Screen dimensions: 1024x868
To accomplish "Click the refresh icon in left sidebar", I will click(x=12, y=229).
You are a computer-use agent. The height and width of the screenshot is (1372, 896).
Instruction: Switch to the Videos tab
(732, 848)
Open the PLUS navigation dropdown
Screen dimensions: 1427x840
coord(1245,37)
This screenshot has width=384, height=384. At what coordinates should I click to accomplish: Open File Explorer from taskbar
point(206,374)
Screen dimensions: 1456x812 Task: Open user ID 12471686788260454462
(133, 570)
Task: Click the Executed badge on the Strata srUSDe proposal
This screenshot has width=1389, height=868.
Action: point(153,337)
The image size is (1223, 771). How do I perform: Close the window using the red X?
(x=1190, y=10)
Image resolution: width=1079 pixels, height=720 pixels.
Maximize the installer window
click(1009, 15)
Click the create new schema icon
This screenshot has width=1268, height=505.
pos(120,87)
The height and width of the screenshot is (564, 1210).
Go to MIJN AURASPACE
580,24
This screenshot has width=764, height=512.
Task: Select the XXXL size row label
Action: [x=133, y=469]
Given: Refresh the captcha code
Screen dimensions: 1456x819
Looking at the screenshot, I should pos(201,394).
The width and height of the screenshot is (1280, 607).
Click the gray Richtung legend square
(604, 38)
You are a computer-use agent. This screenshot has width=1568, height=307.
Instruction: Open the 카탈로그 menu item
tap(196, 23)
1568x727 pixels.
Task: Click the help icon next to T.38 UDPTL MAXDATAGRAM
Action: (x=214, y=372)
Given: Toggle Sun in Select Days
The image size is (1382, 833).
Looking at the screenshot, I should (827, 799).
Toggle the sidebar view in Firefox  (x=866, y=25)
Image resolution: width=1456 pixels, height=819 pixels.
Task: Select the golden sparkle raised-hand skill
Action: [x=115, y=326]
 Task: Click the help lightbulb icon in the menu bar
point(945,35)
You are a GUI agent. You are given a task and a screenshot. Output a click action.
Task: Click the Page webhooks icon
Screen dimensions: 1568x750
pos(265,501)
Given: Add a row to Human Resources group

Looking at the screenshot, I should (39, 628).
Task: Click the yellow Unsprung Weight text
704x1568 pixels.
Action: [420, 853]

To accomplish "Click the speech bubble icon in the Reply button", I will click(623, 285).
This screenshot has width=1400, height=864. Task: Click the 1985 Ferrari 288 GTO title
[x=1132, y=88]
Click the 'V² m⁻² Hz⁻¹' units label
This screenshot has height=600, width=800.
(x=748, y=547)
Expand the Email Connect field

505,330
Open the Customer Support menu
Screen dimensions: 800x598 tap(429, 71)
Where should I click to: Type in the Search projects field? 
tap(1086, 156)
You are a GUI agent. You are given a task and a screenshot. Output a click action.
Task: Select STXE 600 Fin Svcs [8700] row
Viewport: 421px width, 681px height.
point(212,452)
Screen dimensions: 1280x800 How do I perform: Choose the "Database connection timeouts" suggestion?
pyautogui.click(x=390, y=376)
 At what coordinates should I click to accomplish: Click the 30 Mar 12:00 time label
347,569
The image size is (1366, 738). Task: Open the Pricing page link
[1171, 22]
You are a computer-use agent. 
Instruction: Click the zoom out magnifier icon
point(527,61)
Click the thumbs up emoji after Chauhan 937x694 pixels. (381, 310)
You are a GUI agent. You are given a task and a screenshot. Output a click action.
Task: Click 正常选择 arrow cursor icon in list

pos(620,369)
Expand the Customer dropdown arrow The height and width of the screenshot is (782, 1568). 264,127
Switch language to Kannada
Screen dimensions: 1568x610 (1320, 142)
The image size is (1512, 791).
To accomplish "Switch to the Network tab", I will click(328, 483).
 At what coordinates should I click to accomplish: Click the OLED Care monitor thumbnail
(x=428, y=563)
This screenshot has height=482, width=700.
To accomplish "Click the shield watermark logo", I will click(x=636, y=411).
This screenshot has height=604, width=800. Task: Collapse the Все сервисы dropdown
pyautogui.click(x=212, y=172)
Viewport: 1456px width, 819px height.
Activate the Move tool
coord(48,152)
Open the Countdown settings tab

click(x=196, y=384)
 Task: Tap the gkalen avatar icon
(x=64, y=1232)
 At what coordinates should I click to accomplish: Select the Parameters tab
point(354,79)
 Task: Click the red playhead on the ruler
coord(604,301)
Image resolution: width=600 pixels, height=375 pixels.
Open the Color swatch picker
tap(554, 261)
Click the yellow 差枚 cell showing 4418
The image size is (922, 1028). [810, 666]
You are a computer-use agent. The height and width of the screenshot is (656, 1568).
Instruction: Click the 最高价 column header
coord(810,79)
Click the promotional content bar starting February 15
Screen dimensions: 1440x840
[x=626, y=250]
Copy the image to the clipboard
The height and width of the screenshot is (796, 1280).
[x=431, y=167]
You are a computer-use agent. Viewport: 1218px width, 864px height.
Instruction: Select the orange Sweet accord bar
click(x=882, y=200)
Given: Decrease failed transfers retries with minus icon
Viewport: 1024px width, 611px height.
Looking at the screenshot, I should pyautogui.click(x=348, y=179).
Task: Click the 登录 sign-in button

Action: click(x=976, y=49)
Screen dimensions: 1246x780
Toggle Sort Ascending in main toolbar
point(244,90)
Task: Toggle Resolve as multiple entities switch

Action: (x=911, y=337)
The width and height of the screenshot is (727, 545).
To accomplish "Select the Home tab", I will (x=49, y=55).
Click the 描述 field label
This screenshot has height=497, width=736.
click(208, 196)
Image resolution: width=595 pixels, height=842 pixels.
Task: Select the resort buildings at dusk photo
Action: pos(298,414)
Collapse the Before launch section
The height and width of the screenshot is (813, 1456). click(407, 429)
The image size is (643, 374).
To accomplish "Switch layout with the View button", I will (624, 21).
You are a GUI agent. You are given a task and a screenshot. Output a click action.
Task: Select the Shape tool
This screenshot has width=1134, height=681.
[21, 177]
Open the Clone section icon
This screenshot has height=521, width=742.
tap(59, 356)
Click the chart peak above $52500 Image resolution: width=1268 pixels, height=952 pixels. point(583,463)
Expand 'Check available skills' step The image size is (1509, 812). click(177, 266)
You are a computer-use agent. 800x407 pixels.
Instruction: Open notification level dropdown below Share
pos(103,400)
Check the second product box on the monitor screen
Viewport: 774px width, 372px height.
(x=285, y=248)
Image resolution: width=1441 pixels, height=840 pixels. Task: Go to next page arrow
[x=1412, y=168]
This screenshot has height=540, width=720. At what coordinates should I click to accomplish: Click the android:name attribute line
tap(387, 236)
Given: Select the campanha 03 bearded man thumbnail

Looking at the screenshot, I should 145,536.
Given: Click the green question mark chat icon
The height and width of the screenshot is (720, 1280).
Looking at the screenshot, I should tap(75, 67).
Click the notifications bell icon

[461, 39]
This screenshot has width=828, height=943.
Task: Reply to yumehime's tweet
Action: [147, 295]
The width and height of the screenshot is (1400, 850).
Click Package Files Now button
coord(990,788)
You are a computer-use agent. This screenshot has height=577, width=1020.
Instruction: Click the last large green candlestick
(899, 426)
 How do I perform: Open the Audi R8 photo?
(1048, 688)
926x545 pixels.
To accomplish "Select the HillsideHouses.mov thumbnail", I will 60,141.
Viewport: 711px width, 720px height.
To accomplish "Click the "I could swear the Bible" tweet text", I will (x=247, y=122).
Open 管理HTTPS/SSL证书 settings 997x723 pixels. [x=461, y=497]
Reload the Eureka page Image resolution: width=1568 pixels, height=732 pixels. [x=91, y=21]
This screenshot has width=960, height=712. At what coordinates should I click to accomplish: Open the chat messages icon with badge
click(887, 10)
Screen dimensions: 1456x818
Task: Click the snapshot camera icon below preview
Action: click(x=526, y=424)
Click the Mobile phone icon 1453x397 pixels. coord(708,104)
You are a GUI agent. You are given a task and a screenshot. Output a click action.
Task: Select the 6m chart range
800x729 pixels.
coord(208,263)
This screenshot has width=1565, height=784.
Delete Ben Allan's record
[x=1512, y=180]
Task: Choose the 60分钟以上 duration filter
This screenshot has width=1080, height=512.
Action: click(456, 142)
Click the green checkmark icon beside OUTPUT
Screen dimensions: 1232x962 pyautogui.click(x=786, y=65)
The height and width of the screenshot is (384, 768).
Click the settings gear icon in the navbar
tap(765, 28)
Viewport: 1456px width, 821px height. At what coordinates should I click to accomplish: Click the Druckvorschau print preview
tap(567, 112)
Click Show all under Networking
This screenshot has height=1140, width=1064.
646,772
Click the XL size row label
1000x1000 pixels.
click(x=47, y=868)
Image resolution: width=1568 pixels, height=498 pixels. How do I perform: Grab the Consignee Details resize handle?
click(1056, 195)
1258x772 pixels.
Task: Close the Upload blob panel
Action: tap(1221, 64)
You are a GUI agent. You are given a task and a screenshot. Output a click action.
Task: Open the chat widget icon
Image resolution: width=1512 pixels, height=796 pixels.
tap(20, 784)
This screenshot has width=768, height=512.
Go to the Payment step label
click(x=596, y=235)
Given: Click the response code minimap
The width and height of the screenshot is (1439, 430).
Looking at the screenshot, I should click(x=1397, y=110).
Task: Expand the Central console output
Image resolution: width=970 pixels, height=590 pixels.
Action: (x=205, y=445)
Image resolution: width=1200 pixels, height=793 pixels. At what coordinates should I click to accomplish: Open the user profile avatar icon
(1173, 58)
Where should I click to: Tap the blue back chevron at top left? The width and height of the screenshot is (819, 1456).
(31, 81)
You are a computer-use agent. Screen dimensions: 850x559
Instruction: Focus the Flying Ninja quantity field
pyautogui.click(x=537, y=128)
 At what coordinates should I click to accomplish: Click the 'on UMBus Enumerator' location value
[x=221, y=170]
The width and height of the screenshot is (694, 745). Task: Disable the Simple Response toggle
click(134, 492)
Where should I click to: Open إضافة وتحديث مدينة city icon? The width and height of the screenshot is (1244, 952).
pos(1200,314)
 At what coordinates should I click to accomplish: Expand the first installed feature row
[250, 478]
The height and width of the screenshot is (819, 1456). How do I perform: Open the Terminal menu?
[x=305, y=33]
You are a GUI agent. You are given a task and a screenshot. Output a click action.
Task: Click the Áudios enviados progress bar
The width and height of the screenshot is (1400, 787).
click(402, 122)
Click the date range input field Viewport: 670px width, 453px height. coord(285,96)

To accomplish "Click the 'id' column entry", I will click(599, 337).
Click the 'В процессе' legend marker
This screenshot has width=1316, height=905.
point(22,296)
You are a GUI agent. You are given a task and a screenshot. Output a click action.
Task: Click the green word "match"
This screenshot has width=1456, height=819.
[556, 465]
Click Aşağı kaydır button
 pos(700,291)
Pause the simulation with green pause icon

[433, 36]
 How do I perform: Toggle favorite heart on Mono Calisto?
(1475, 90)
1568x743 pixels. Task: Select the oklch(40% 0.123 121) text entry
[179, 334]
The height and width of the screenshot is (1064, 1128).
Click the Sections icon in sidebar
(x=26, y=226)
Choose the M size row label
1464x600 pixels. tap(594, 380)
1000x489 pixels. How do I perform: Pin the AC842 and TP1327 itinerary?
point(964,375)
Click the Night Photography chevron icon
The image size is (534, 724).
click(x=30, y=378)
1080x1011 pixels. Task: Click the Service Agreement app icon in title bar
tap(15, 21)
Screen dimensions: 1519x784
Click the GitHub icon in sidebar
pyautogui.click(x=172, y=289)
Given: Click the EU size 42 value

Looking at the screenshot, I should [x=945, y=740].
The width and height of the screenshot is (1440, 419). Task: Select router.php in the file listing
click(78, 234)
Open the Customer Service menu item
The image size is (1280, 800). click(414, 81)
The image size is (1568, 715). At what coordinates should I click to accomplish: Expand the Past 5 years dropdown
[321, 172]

========================

◆ **Problem requirements**: Reproduce the material above verbatim, from its first line through the line with "coord(1245,37)".

◆ **Answer to this exercise**:
Screen dimensions: 1024x868
To accomplish "Click the refresh icon in left sidebar", I will click(x=12, y=229).
You are a computer-use agent. The height and width of the screenshot is (1372, 896).
Instruction: Switch to the Videos tab
(732, 848)
Open the PLUS navigation dropdown
Screen dimensions: 1427x840
coord(1245,37)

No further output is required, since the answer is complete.